Problem:
Restate, word for word, the lines from the opening line of the data through the line containing "Click the Total", both included, and nothing else.
--- Data for analysis ---
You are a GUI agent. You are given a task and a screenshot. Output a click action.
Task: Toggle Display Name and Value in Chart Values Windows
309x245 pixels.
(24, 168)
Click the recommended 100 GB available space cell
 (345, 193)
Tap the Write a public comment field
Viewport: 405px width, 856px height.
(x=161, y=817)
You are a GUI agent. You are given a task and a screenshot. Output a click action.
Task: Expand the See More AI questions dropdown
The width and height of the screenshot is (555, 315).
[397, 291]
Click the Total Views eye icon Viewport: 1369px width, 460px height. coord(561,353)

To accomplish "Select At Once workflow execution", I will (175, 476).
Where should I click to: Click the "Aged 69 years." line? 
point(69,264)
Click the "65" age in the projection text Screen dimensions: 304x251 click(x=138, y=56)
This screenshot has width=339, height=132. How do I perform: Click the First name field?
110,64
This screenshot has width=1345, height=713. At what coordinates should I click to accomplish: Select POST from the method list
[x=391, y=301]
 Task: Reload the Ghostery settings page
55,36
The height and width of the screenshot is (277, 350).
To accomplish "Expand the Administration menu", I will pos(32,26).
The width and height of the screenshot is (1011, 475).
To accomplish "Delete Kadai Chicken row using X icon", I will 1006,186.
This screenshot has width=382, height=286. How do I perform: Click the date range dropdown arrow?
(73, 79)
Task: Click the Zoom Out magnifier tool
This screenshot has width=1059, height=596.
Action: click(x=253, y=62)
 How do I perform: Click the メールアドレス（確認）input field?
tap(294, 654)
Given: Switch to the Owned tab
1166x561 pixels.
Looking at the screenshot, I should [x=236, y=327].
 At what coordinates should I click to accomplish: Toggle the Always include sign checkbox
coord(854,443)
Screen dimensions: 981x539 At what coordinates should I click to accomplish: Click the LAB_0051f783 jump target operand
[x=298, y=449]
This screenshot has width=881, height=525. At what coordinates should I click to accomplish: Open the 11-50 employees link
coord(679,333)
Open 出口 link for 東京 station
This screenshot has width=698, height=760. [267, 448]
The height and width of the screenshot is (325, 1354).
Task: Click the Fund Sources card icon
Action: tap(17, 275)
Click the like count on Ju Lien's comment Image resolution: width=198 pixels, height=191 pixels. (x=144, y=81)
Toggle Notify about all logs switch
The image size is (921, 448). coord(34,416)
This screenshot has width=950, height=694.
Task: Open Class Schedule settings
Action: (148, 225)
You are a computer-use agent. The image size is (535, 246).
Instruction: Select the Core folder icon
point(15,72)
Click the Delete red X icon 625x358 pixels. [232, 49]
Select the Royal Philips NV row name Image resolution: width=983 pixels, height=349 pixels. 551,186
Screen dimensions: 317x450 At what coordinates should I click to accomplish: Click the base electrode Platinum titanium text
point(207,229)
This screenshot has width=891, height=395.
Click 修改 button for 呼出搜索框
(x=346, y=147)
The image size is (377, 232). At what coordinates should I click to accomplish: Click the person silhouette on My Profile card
---
Expected output:
You are a GUI agent. You are given a task and a screenshot. Output a click action.
Task: Toggle Display Name and Value in Chart Values Windows
309x245 pixels.
(24, 168)
Click the recommended 100 GB available space cell
 (345, 193)
Tap the Write a public comment field
Viewport: 405px width, 856px height.
(x=161, y=817)
You are a GUI agent. You are given a task and a screenshot. Output a click action.
Task: Expand the See More AI questions dropdown
The width and height of the screenshot is (555, 315).
[397, 291]
Click the Total Views eye icon Viewport: 1369px width, 460px height. coord(561,353)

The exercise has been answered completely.